More cars drive off for free
PUBLISHED: 08:00 19 October 2015 | UPDATED: 10:02 19 October 2015
THE number of Weston-super-Mare drivers speeding away from petrol stations without paying is set to reach its highest in five years.
Despite fuel prices tumbling in the past few years since hitting a peak of 140p per litre in September 2012, it seems ‘drive-offs’ are becoming increasing cause for concern for garage owners, with 64 reported incidents in Weston-super-Mare this year so far.
That already matches the number of incidents in the whole of last year, with 40 in 2013 and just 30 in 2012, according to the figures obtained by a Freedom of Information request. Since 2011 there have been 273 incidents in Weston.
Some of the town’s fuel station owners have voiced their frustration at the increasing regularity of the incidents. They say the crime cannot simply be put down to absent-mindedness.
Garage owner Gordon Reasons, who runs a petrol station in Burnham, said: “Of course you get some absent-minded people but usually it is just criminals.
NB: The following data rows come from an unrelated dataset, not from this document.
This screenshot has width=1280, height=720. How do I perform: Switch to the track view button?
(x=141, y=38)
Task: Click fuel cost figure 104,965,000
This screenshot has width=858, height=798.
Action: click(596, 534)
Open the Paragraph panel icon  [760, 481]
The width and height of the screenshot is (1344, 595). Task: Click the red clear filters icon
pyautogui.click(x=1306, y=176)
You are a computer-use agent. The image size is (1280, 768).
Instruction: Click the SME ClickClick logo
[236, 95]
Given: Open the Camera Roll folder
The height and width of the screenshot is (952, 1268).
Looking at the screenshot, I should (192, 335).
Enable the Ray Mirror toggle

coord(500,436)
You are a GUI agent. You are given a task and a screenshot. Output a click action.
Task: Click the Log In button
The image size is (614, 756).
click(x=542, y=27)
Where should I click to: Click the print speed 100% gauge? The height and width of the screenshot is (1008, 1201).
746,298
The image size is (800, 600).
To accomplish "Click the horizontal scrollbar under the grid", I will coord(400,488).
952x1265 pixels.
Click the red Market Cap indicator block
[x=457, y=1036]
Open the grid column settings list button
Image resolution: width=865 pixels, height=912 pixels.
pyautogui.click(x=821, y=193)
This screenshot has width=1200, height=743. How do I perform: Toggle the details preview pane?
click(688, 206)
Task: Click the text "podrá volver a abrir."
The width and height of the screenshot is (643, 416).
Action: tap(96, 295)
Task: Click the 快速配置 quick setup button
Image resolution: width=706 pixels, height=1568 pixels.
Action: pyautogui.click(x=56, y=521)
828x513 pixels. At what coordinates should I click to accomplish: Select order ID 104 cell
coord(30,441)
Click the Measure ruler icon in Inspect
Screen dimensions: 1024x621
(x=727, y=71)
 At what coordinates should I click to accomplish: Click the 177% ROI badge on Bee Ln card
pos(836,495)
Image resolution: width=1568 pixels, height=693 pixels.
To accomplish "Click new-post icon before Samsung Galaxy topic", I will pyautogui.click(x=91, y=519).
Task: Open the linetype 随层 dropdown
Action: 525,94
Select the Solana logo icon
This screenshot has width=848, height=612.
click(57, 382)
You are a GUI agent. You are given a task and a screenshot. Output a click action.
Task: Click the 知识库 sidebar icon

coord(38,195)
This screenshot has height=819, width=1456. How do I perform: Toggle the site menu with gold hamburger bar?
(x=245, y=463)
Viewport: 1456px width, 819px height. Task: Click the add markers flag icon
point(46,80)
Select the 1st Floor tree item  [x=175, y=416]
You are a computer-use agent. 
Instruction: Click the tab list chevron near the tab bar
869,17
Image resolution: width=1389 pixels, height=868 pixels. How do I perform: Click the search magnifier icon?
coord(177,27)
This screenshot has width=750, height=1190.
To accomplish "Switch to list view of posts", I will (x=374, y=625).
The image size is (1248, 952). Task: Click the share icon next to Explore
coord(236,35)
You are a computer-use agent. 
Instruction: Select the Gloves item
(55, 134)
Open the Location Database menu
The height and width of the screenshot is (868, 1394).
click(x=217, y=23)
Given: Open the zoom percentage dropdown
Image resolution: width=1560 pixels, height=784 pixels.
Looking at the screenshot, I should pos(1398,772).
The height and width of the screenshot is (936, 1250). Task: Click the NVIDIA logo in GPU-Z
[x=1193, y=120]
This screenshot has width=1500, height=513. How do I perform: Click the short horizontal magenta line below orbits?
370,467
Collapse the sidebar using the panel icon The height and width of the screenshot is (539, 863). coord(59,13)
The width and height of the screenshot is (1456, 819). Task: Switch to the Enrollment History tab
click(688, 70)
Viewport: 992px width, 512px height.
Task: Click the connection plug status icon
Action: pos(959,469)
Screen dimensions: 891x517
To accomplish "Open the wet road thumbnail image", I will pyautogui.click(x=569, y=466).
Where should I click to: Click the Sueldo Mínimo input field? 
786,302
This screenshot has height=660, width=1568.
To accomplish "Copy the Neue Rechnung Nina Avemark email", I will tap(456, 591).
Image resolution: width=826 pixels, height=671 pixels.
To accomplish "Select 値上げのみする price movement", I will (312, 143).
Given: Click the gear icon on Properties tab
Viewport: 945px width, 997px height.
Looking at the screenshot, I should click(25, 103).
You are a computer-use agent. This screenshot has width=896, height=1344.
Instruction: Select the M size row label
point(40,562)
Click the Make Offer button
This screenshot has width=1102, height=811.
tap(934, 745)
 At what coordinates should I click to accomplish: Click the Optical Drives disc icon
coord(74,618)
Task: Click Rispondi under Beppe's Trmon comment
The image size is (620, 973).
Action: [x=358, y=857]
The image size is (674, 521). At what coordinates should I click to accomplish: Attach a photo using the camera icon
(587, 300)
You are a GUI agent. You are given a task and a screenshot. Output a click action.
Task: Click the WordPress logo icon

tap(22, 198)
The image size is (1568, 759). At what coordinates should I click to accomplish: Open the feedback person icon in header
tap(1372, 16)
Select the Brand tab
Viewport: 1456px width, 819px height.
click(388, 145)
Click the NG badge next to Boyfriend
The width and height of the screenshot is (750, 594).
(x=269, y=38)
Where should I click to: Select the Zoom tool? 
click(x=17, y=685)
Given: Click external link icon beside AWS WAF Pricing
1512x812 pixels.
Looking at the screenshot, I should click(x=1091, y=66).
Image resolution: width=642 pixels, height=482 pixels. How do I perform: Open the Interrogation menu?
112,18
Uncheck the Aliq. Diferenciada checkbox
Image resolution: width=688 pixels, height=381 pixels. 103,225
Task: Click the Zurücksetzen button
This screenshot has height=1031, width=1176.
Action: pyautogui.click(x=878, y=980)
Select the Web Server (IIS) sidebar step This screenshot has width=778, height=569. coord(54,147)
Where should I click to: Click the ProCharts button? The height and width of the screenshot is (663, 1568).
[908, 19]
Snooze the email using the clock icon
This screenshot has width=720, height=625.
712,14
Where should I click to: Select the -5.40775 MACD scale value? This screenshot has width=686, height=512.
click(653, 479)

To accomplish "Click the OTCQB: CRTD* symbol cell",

“It is a problem for every garage in the country. There are some garages where it happens every day.
“It tends to happen more often in the summer when there are holiday-makers around.”
Mr Reasons said rogue drivers usually fill their tanks with up to £80 of petrol, before driving away.
He added: “If you’re going to do a drive-off, you fill up with £60, £70, even £80.”
The average price for a litre of unleaded petrol is currently 109p – which represents a significant drop since the soaring prices of 2012 – though the figure remains higher than in November 2006, when a litre of petrol cost just 86p.
The figures suggest a correlation between rocketing fuel prices and instances of ‘drive-offs’, with 75 incidents in 2011 – when the economic downturn plummeted to its lowest ebb.
British Oil Security Syndicate (BOSS) aims to make fuel stations safe and free of crime.
A spokesman said: “BOSS is working with police to develop more efficient ways of reporting incidents and taking steps to see that persistent offenders are prosecuted.
Sam Holliday, development manager for the Federation of Small Businesses, said alternative methods of crime were becoming a mounting concern for shop owners, especially during times of economic hardship.
He said: “Cyber crime is something that seems to be on the rise as well. Scams, fraud and deception are on the rise and are causing concern for small business owners.”